E persino la stampa amica non crede a un agguato del Polo

«Repubblica»: «Al Motorshow nessuna imboscata al Professore». E «L’Unità» ammette: contestazione non politicizzata

Luca Telese

da Roma

«Buffone», «scemo», «mortadella», certo. Ma il day after mediatico dei fischi, a ben vedere, è peggio degli stessi fischi, per Romano Prodi, peggio degli insulti. Se non altro perché a mettere il dito nella piaga, e a criticare la risposta del premier di ieri - in forme e modi diversi - erano tutti i quotidiani amici o indipendenti, firme e opinionisti indubitabilmente di sinistra come Edmondo Berselli su La Repubblica o Riccardo Barenghi, la «Jena» nata a Il manifesto (e oggi approdata a La Stampa). E se si voleva avere un bilancio dell’«impatto ambientale» della contestazione sul premier, a ben vedere, bastava andare a spulciare la dettagliatissima corrispondenza di un cronista meticoloso come Ninni Andriolo, su l’Unità. Andriolo raccontava che, a parte Giulio Santagata (amico, ministro e guru della Fabbrica prodiana) «altri collaboratori consigliavano al premier più cautela, maggiore attenzione alle ricadute di immagine, una più oculata selezione degli appuntamenti». Quasi un «autocommissariamento», a cui per ora Prodi - sempre a detta di Andriolo - preferisce rinunciare. E ancora: mentre come è noto il premier rispondeva in modo apocalittico («Paese in una situazione penosa») L’Unità non poteva fare a meno di sottolineare che a parte qualsiasi presenza organizzata, la contestazione si era estesa al pubblico non politicizzato: «La regia che aveva organizzato il benvenuto aveva scommesso, con una buona dose di certezza, sul clima da curva sud che avrebbe fatto da cassa di risonanza ai primi insulti». Un assembramento di contestatori che il quotidiano diessino definisce «una vera e propria barriera umana che attendeva al varco il premier».
Ancora più ficcante, e indicativo, il parere di Berselli (commentatore bolognese, ulivista e prodiano) su La Repubblica.

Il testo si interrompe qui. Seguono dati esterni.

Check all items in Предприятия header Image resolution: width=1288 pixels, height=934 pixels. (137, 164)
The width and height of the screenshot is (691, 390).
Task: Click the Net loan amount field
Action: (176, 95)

Un fondo in prima pagina doloroso fin dall’attacco, per Palazzo Chigi: «Sarà impazzita anche Bologna, ma questa volta il faccia a faccia con la realtà è avvilente e doloroso». E poi, smentendo esplicitamente la tesi del complotto: «Persino gli epiteti piuttosto ovvi indirizzati al presidente del Consiglio non fanno pensare a un’organizzazione raffinata, a un’imboscata preparata con cura da pasdaran berlusconisti. Piuttosto all’espressione di un’antipatia istintiva, rivolta a Prodi in quanto rappresentante del Potere e delle istituzioni, oltreché politicamente, infinitamente distante dai desideri e dai bisogni sicuramente indotti ma reali dei giovani» (quelli del Motorshow, ovviamente). Le conclusioni sono ancora più amare: «Anche la smusata o la tranvata di Bologna può essere utile se serve a mettere a fuoco un’idea non meccanicistica del consenso (e soprattutto della perdita del consenso)»(!). Di più: mettere a fuoco, «Cioè che la colossale e rapida perdita di popolarità e di gradimento del governo dopo il varo della finanziaria (“Mai visto in Italia un crollo del genere“ dicono a mezza voce i sondaggisti“) non può essere spiegata con esorcismi accademici». Affondo durissimo: «C’è di mezzo un problema. Grave. C’è di mezzo l’incomprensibilità dell’azione di governo. Un’incomunicabilità dei ministri e del capo dell’esecutivo di fronte all’opinione pubblica». Amen. Parole così ferali contro il governo, su La Repubblica, non se ne ricordavano. Una stroncatura senza appello. Altrettanto chiaro il giudizio di Barenghi sul quotidiano torinese: «Prodi ha fatto male a ridurre le contestazioni a una semplice gazzarra di attivisti di destra. Quando Berlusconi diceva che qualsiasi contestazione di se stesso era il frutto dell’odio di sinistra, giustamente Prodi e tutta l’Unione si ribellavano. Spiegando che l’odio non c’entrava nulla perché - osserva Barenghi - si trattava di puro dissenso politico».

A chi non aveva votato Prodi alle elezioni, osserva l’editorialista de La Stampa, «si sono aggiunti gli altri, una parte degli altri, cioè di quelli che avevano votato Prodi e che oggi si dichiarano delusi se non peggio».